Nous eûmes enfin la satisfaction de frapper à la porte du guérisseur qui vint ouvrir après un moment, en caleçon et bonnet de coton. C'était un petit homme déjà âgé, à cheveux grisonnants et figure ingrate. Il marmonna des prières en faisant des signes sur le corps de notre enfant; il oignit son cou d'une sorte de pommade grise et lui souffla dans la bouche par trois fois. Un chaleil fumeux éclairait cette scène étrange. J'étais impressionné; Victoire pleurait toujours silencieusement. Après qu'il eut fini, l'homme nous rassura:
—Il ira mieux demain; mais, par exemple, il était temps de l'apporter, vous savez… Dès qu'il sera débarrassé, pour hâter sa guérison, vous irez faire brûler un cierge devant l'autel de la sainte Vierge.
A notre demande de paiement, il répondit:
—Je ne prends rien aux pauvres gens… Mais voici un tronc où chacun met ce qu'il veut.
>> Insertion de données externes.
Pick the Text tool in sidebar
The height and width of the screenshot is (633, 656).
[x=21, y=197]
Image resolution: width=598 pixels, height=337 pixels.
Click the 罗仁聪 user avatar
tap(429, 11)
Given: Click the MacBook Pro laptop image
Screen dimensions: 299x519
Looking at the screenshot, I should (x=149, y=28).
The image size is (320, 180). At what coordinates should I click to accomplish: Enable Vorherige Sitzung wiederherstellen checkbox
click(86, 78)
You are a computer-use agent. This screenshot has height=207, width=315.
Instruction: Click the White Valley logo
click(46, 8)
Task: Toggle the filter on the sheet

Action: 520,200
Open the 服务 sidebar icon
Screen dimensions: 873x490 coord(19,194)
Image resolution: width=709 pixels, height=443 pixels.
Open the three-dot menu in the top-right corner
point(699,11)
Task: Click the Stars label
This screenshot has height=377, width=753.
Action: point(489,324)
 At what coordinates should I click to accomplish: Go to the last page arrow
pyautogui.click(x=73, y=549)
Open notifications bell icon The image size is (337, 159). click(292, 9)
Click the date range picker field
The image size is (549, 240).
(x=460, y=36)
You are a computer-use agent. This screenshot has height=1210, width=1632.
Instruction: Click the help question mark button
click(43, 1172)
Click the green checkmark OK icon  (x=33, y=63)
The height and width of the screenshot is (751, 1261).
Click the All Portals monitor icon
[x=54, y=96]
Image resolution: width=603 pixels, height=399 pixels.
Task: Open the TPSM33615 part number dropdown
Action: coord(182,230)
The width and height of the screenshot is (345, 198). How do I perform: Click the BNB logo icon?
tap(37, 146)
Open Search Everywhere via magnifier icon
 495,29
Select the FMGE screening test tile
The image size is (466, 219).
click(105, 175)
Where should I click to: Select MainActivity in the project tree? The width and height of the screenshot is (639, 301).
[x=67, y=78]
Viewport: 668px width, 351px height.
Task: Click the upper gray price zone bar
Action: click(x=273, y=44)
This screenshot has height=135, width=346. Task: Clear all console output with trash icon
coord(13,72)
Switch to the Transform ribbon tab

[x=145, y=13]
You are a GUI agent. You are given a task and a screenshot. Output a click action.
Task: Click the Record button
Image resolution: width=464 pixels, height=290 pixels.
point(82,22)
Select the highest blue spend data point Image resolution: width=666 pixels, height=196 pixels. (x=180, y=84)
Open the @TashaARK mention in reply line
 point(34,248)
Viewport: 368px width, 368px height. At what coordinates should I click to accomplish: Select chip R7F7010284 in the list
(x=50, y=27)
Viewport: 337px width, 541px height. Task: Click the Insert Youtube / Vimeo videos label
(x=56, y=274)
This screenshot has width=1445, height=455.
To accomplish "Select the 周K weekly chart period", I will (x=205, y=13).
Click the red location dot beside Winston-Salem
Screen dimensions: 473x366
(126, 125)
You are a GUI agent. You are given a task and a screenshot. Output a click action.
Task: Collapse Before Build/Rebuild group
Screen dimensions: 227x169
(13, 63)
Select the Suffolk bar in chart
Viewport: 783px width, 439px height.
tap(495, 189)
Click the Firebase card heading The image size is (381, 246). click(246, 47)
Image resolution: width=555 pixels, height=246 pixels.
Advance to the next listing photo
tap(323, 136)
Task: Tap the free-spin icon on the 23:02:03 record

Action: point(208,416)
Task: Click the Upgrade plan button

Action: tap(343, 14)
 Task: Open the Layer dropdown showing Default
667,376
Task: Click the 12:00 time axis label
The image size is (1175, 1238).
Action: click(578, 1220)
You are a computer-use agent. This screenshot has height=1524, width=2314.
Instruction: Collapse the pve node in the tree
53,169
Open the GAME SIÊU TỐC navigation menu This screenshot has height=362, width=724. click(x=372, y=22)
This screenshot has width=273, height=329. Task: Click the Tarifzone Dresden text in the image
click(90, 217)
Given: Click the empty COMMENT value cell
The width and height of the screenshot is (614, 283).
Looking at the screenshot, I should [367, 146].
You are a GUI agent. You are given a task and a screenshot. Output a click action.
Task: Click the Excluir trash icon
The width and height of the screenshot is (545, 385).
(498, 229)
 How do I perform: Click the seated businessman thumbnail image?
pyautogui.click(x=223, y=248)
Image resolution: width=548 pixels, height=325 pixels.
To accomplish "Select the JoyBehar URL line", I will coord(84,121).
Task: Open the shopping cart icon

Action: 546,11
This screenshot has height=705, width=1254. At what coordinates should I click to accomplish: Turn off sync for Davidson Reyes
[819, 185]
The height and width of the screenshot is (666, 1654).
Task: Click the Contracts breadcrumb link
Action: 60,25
Il désignait sur la cheminée une petite boîte carrée au couvercle percé d'une fente; j'y glissai vingt sous et nous repartîmes en hâte, inquiets des deux aînés que nous avions laissés dormant dans la maison fermée.
Le guérisseur ne nous avait pas trompés. Vers le matin, le bébé vomit des matières aqueuses qui ressemblaient à des crachats durcis et, tout de suite soulagé, il prit le sein. Deux jours plus tard, il n'y paraissait plus.
Je me suis souvent demandé, sans pouvoir répondre ni dans un sens ni dans l'autre, si cette guérison fut d'effet naturel ou si les simagrées du vieux y furent pour quelque chose. Je sais que nombre de gens, très sceptiques, très fortes têtes, ne craignent pas encore aujourd'hui d'avoir recours à ces guérisseurs campagnards pour se faire barrer le mal de dents, ou se faire dire la prière à l'occasion d'une entorse ou d'une foulure. Et d'aucuns prétendent qu'ils en ont du soulagement.
Ceci étant, un pauvre homme tout simple a bien le droit de rester perplexe, également éloigné de ceux qui affirment et de ceux qui se moquent. J'en suis encore là.